Introdução

A Terceira Turma do Superior Tribunal de Justiça (STJ) tomou uma decisão unânime que ressoa profundamente na interseção entre o direito à saúde e os direitos reprodutivos das mulheres. A decisão, proferida em 15 de agosto, estabelece que as operadoras de planos de saúde devem custear o procedimento de criopreservação dos óvulos de pacientes com câncer até o fim do tratamento de quimioterapia.

O Contexto da Decisão

A questão central da decisão envolveu uma mulher com câncer de mama que buscou o direito de ter o congelamento de seus óvulos custeado pelo plano de saúde. A criopreservação, neste caso, é uma medida preventiva diante do risco de infertilidade, um efeito colateral conhecido da quimioterapia.

A operadora de saúde argumentou que o contrato excluía expressamente técnicas de fertilização in vitro, inseminação artificial e outros métodos de reprodução assistida. No entanto, a Terceira Turma do STJ distinguiu entre o tratamento da infertilidade e a prevenção da infertilidade como um possível efeito adverso da quimioterapia.

A Fundamentação Jurídica

A decisão foi fundamentada em várias leis e regulamentos, incluindo a Lei dos Planos de Saúde (Lei 9.656/1998), a Resolução Normativa 465/2021 da Agência Nacional de Saúde Complementar (ANS), e o princípio primum, non nocere (primeiro, não prejudicar).

A ministra relatora, Nancy Andrighi, destacou que a coleta dos gametas é uma das etapas do procedimento de reprodução assistida, cuja exclusão assistencial é permitida. No entanto, ela ressaltou que o artigo 35-F da Lei 9.656/1998 impõe às operadoras de planos de saúde a obrigação de prevenir doenças – como, no caso dos autos, a infertilidade.

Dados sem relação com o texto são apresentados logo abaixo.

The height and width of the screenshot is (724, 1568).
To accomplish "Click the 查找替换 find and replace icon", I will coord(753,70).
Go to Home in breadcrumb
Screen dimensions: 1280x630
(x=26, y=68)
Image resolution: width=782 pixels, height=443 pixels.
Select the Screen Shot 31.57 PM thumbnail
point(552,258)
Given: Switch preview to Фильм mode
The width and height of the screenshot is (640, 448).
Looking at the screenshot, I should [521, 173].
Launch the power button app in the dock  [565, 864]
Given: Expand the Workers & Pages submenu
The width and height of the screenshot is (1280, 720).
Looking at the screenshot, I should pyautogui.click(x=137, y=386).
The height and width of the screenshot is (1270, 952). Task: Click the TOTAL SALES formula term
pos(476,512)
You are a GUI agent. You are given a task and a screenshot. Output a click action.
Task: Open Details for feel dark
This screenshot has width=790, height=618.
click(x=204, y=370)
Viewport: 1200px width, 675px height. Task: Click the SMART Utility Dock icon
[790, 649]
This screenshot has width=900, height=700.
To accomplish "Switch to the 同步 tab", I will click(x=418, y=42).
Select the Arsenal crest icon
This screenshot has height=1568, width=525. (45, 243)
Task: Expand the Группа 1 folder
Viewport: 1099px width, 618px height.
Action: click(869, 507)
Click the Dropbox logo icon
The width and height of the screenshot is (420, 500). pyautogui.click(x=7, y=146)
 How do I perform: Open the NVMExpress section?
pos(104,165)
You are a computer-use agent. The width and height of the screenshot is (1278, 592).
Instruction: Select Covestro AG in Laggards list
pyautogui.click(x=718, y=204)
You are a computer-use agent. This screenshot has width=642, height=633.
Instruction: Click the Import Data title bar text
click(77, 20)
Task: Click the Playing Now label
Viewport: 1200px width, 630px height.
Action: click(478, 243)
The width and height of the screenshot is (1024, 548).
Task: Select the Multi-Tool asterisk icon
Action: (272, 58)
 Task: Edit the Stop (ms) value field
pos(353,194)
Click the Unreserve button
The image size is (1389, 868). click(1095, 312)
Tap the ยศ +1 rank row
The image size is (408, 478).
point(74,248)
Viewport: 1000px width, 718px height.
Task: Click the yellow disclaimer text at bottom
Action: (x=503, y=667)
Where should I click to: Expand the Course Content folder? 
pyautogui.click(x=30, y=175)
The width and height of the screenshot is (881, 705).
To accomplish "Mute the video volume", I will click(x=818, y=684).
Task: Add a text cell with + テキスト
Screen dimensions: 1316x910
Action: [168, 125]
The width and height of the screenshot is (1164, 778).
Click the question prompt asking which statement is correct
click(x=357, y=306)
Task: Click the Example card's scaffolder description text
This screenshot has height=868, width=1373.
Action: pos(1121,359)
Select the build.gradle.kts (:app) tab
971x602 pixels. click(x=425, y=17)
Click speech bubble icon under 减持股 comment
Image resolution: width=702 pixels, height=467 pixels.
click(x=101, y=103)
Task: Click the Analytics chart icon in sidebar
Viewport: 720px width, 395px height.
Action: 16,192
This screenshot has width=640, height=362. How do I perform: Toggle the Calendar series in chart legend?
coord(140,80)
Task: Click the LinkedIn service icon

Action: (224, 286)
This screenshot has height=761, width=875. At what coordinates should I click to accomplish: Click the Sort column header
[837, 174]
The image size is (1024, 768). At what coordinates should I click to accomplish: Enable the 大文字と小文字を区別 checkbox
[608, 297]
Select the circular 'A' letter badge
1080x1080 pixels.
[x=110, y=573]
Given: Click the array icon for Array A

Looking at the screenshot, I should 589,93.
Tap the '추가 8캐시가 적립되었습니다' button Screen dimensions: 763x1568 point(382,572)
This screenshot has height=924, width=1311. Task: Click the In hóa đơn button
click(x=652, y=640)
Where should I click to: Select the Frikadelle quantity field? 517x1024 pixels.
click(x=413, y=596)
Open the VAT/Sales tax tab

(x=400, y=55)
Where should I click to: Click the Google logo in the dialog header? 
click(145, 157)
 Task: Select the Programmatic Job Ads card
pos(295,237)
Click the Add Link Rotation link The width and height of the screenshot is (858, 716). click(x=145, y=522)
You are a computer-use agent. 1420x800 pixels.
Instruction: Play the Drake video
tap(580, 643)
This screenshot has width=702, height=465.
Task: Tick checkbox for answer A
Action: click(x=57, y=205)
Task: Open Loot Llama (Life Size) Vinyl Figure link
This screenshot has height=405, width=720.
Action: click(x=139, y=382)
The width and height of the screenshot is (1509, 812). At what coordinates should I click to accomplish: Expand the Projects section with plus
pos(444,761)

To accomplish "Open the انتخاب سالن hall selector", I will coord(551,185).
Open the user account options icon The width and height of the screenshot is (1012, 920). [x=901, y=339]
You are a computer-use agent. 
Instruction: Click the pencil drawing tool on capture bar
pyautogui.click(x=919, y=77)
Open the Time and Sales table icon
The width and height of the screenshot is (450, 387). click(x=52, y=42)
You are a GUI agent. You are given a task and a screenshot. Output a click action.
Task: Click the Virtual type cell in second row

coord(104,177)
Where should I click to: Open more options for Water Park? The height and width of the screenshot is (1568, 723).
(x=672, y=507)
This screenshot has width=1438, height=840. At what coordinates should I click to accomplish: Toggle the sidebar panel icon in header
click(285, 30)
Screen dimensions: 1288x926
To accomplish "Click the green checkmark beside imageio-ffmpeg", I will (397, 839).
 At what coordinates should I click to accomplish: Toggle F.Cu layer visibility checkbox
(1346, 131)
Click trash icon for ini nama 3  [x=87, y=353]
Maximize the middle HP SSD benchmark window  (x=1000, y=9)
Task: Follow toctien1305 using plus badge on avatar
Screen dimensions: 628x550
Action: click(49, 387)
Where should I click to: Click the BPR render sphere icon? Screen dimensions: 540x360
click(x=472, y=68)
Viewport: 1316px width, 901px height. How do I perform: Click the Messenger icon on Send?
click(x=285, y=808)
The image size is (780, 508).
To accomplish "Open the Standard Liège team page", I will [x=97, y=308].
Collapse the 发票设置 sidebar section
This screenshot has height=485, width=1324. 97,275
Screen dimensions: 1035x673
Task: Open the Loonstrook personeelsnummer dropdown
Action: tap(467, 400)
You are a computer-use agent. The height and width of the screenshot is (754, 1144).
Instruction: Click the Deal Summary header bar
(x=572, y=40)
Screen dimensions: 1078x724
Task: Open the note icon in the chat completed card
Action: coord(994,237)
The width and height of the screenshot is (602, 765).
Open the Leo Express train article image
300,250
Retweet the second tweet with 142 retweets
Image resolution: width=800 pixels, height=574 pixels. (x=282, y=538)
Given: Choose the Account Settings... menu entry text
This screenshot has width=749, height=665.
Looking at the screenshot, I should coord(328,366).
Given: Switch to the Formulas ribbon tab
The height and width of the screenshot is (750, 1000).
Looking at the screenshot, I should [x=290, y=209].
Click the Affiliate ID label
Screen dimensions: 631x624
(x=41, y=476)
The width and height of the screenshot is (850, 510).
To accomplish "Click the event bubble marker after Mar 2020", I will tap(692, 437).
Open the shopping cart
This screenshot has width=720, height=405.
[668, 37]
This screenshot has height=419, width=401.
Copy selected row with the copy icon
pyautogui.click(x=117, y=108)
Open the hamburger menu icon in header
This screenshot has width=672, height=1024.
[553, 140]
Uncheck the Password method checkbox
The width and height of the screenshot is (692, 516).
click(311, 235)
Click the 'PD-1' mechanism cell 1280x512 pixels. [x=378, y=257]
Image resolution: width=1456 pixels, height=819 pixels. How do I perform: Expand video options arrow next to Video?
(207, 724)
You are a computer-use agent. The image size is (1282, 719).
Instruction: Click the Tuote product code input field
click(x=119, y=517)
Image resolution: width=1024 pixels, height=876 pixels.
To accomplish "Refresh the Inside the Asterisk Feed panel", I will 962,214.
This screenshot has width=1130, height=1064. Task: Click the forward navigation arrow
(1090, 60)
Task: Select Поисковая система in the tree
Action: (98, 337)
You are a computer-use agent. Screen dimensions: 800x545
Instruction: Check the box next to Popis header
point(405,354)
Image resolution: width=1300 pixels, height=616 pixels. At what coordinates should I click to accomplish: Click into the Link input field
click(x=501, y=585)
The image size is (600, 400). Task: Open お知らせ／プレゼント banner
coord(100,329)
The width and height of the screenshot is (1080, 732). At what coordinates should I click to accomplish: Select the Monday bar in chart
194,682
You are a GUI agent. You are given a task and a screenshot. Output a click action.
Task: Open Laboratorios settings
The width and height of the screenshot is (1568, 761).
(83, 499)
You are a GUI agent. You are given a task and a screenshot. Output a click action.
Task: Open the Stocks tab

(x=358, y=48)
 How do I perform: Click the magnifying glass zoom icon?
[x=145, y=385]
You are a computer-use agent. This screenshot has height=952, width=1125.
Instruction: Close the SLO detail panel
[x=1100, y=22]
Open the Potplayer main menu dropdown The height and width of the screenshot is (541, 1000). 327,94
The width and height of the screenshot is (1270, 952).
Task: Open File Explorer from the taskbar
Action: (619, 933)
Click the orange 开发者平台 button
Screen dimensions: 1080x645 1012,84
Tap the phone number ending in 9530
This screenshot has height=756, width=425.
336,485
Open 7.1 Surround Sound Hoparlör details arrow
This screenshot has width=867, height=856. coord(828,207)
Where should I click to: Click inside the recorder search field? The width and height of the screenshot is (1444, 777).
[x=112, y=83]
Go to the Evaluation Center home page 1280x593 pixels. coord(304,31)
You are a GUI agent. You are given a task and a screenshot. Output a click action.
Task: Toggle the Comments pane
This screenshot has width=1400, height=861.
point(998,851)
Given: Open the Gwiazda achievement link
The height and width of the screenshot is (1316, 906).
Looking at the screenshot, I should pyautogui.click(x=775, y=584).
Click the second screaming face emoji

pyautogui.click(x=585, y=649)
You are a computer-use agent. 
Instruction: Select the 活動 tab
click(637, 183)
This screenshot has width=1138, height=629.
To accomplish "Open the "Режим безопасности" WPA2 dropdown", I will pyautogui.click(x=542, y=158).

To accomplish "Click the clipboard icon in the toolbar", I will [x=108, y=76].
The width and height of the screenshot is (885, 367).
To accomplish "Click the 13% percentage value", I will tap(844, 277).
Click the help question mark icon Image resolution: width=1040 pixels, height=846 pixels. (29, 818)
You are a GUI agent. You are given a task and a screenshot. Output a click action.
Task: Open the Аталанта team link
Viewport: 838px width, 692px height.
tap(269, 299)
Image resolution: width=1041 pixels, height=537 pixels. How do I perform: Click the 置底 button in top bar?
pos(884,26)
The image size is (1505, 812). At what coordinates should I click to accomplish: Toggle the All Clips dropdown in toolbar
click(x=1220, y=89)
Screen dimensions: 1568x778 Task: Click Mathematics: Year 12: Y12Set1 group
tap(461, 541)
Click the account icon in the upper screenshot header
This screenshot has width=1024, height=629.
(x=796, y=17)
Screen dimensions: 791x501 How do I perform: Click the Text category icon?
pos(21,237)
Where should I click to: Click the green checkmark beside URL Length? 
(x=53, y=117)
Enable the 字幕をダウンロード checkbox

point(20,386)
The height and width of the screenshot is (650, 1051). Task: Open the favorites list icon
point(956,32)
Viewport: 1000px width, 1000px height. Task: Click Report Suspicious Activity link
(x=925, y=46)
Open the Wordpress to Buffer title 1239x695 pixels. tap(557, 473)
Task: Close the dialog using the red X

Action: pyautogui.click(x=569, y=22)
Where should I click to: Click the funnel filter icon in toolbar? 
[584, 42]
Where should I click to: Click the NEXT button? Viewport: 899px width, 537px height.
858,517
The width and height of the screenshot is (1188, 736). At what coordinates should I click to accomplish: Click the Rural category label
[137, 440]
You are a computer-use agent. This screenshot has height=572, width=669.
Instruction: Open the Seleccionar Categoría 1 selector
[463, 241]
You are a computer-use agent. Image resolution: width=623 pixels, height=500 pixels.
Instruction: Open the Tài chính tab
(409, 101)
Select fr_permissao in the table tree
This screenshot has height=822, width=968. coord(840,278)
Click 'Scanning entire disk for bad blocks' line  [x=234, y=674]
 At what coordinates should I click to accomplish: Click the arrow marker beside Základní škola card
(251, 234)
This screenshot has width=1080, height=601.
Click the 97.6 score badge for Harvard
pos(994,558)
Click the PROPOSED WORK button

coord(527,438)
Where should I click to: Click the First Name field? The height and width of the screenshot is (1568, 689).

A ministra ponderou ainda que é necessário encontrar uma solução que atenda à expectativa da consumidora, de prevenção da infertilidade, sem impor à operadora obrigação desnecessária ou desarrazoada. Com essa finalidade, ela considerou que a obrigação de custear a criopreservação dos óvulos, para a operadora, deve ser limitada à data da alta do tratamento de quimioterapia, cabendo à beneficiária, a partir daí, arcar com os custos do serviço.

Implicações e Precedentes

A decisão do STJ segue um precedente estabelecido em maio de 2020, onde a 3ª Turma determinou que uma operadora de saúde deveria custear a criopreservação de óvulos de paciente até o fim da quimioterapia.

A decisão atual reforça a necessidade de prevenir o dano evitável resultante do tratamento médico. A ministra Nancy Andrighi enfatizou que a infertilidade é um efeito adverso da quimioterapia, previsível e evitável, e que, portanto, pode – e, quando possível, deve – ser prevenido.

Conclusão

A decisão do STJ no processo REsp 1.962.984 representa um marco importante na proteção dos direitos reprodutivos das mulheres, especialmente aquelas em tratamento de câncer. Ela enfatiza a necessidade de prevenir o dano evitável e reconhece a criopreservação dos óvulos como uma parte essencial do tratamento global, garantindo a plena reabilitação da beneficiária ao final do tratamento.

A argumentação exposta pela ministra Nancy Andrighi, ao equilibrar as expectativas da consumidora e da operadora, oferece uma visão equilibrada e justa que pode servir como um guia para futuras decisões judiciais na área da saúde.